Deep Reinforcement Learning Part 2

Value-Based Methods - DQN and Its Improvements

Posted by Zhenhan Huang on November 2, 2019

Description of this tutorial

  • This is the second part of a four-part series.

  • This series is mainly about my study notes and solutions to the Udacity Deep Reinforcement Learning Nanodegree projects.

  • You can find more information: Deep Reinforcement Learning Part 0

GitHub Repository For This Part

Before Training Trained
random trained

Contents Overview

  • Part 0. Project Description and Environment
  • Part 1. Deep Q-Learning
  • Part 2. Results
  • Part 3. Deep Q-Learning Improvements

Part 0. Project Description and Environment

Introduction to the project

For this project, I will train an agent to navigate (and collect bananas!) in a large, square world.

A reward of +1 is provided for collecting a yellow banana, and a reward of -1 is provided for collecting a blue banana.

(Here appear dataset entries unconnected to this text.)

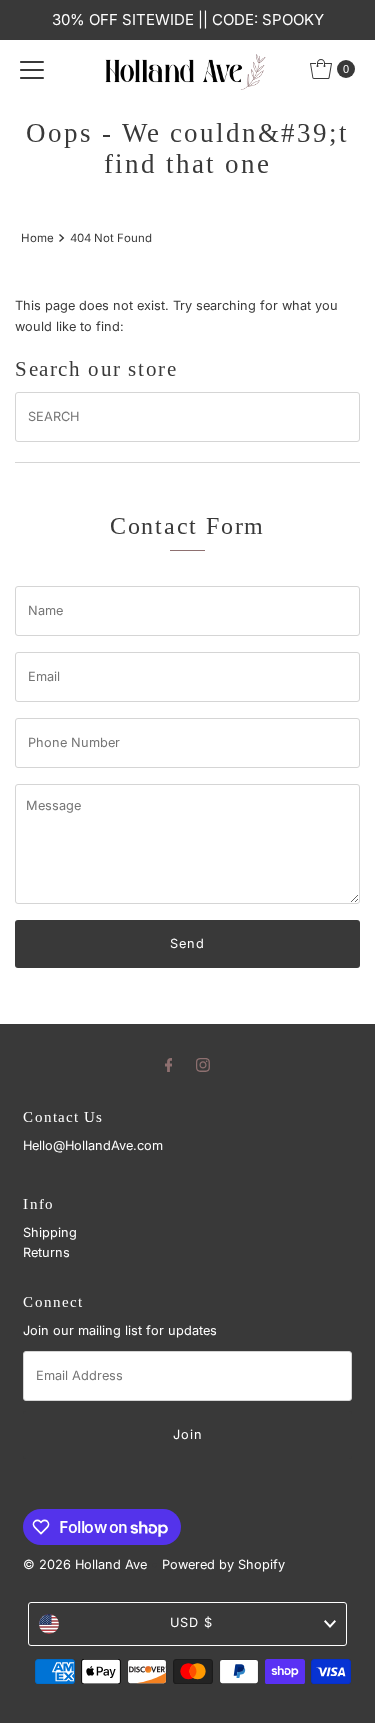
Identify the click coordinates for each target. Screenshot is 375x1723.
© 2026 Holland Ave (85, 1564)
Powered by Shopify (223, 1564)
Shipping (50, 1232)
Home (37, 238)
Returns (46, 1252)
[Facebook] (169, 1064)
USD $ (191, 1622)
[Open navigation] (32, 69)
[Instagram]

Thus, the goal of your agent is to collect as many yellow bananas as possible while avoiding blue bananas. The state space has 37 dimensions and contains the agent’s velocity, along with ray-based perception of objects around the agent’s forward direction. Given this information, the agent has to learn how to best select actions. Four discrete actions are available, corresponding to:

  • 0 - move forward.
  • 1 - move backward.
  • 2 - turn left.
  • 3 - turn right.

The task is episodic, and in order to solve the environment, the agent must get an average score of +13 over 100 consecutive episodes.

Set up the environment (If anyone also wants to try)

Step 1: Clone the this Repository

Follow the instructions in the DRLND GitHub repository to set up your Python environment. These instructions can be found in at the root of the repository. By following these instructions, you will install PyTorch, the ML-Agents toolkit, and a few more Python packages required to complete the project. (/For Windows users/) The ML-Agents toolkit supports Windows 10. While it might be possible to run the ML-Agents toolkit using other versions of Windows, it has not been tested on other versions. Furthermore, the ML-Agents toolkit has not been tested on a Windows VM such as Bootcamp or Parallels.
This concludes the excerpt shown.